Carta/Manifesto aos herdeiros do amanhã
Marisa Trench de Oliveira Fonterrada
IA/Unesp – Brasil
Meus queridos futuros leitores.
Supõe-se que este conjunto de textos em forma de MANIFESTO endereçados a vocês – nascidos ou ainda não nascidos a partir do segundo quarto do século XXI –, ação idealizada pela Companhia de Música Teatral como parte da comemoração de seus 25 anos de atividade, possa ajudá-los a direcionar suas próprias pesquisas, solidificar seus valores e inspirar seu modo de vida, suas ações, sua poética, a partir da experiência de quem está ou esteve no Planeta Terra em período anterior. Mas, embora honrada com a proposta, surgiu imediatamente em minha mente a dúvida: “O que oferecer aos nossos herdeiros?”
Sim, vocês são herdeiros da humanidade que ocupou a Terra durante os séculos XX e XXI e recebem, agora, de nós, os frutos doces ou amargos, que farão parte de seu modo de vida, até que se sintam com capacidade e coragem para aperfeiçoá-los, alterá-los ou, mesmo, bani-los. Afinal, produzimos duas Guerras Mundiais no século XX e, de lá para cá, os conflitos entre países não pararam.
E não é apenas isso! Hoje, quase findo o primeiro quartel do século XXI, podemos dizer que vivemos em um mundo estranho, no qual a população ocidental escolheu determinadas ações ditas “civilizadas”, por sua modernidade, praticidade, conveniência ou oportunidade de lucro. Sem dúvida, houve muitos avanços; a Ciência andou a passos largos e trouxe um sem-número de soluções para benefício de grande parte da população mundial em muitas áreas, como saúde, comunicação, tecnologia…

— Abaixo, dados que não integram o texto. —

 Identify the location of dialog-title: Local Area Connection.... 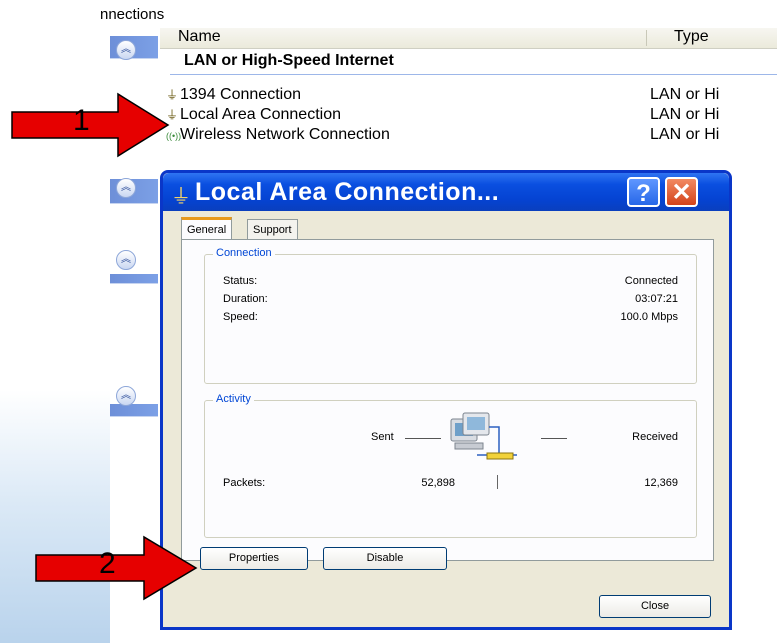
(348, 192). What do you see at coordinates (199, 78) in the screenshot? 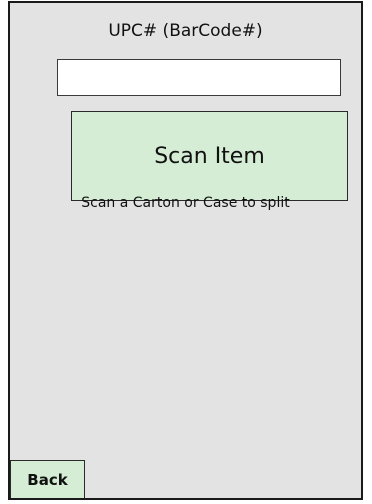
I see `upc-input` at bounding box center [199, 78].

No entanto, aos poucos, essas modernidades infundiram alterações no ambiente, desequilibraram a temperatura do planeta, provocaram doenças, extinguiram espécies. Não é possível ignorar os incêndios recorrentes, as inundações, os vendavais e furacões e, também, as secas que matam rios, plantas e animais. E parece que ainda não dominamos o diálogo, pois vivemos em conflito uns com os outros…
É contra tal estado de coisas que se ergue o clamor das pessoas conscientes, num esforço de alterar essa situação lamentável, embora esse protesto, ao menos até agora, não se mostre suficientemente forte para promover mudanças significativas no comportamento da sociedade. Ouvidos atentos escutam, por toda parte, os sons da destruição e o silêncio do desencanto. Esse estado de coisas não pode permanecer e espero que não chegue até vocês. Ou, se conseguir chegar, confio que vocês saibam lidar com ele com competência amorosa, a fim de encontrar um mundo melhor do que o que construímos até agora!
Então, estimados herdeiros do amanhã, estimo que nossa contribuição para com vocês terá de ser diferente dos exemplos que citei; quero estimulá-los a encontrar maneiras sensíveis, poéticas, interessantes, criativas, de lidar com o mundo, de zelar pelo ambiente, pela comunicação saudável, pela fraternidade, pelo exercício da Arte em suas múltiplas formas, pois ela tem muitas facetas, muitas expressões, que se desvelam em diferentes linguagens: Artes Visuais, Dança, Música, Teatro, entre outras mais, que podem atuar isoladamente mas, também, se unir e explorar, em exercício conjunto, suas múltiplas formas, adotando, talvez, um estilo semelhante ao criado por Murray Schafer – o Teatro de Confluência.
É isso, espero, que vocês construam: uma Arte feita com sons e movimentos, com corpos no espaço, que brote da observação e da escuta de elementos da natureza, que surja de ações coletivas e não sejam apenas a expressão de indivíduos isolados; uma Arte integrada à vida, capaz de envolver a comunidade em movimentos saudáveis, sensíveis, cheios de poesia; uma Arte que mostre o melhor dos seres humanos, que os afaste da competição e os aproxime da cumplicidade. Espero que, nesse exercício, as pessoas/artistas se unam, pensem, imaginem, provoquem, proponham, criem e executem Arte.
Se vocês, herdeiros do amanhã, se propuserem a considerar a natureza como fonte de inspiração, se a virem, respeitarem, ouvirem e conviverem com ela e se acreditarem que existe um artista no interior de cada ser humano, verão que, em esforço conjunto, não apenas produzirão espetáculos belos e verdadeiros em que as artes confluam, mas transformarão, também, o mundo.
Esse é o meu sincero desejo, herdeiros do amanhã, cheia de esperança de que vocês possam construir/reconstruir um mundo belo e verdadeiro, a partir de uma Arte presente na vida de todos e de cada um.